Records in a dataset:
##############################

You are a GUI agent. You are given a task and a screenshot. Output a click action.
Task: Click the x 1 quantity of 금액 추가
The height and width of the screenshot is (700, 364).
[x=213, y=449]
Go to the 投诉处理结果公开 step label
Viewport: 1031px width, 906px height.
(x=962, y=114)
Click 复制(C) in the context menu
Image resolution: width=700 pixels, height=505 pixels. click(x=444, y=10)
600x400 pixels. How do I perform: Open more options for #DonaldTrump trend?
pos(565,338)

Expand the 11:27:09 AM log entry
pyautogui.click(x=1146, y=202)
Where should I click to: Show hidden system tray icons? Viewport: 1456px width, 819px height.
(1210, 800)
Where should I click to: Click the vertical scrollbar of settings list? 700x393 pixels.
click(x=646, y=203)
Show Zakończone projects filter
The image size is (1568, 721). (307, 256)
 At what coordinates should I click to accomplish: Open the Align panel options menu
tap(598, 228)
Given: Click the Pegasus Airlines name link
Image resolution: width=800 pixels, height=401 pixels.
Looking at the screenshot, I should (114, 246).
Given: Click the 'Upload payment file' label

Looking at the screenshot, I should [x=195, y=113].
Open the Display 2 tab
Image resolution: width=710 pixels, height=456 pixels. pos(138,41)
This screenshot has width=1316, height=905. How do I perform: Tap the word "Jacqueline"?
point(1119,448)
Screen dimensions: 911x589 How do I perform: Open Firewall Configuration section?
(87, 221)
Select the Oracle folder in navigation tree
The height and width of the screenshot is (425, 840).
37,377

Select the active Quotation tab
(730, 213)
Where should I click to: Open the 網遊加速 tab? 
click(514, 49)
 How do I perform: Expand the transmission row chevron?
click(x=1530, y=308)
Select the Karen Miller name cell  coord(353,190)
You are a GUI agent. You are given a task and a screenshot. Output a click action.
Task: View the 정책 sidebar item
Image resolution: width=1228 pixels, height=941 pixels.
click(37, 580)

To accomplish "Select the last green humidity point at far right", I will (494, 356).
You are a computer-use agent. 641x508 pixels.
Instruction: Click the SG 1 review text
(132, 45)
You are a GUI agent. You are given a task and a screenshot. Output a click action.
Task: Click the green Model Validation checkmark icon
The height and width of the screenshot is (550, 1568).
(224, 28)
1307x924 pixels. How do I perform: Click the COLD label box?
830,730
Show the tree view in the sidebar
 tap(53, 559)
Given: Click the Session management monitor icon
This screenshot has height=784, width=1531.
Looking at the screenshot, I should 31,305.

##############################

§ Do this:
Report each line of the records above that contains the word "options", copying the whole line.

§ Full answer:
600x400 pixels. How do I perform: Open more options for #DonaldTrump trend?
 At what coordinates should I click to accomplish: Open the Align panel options menu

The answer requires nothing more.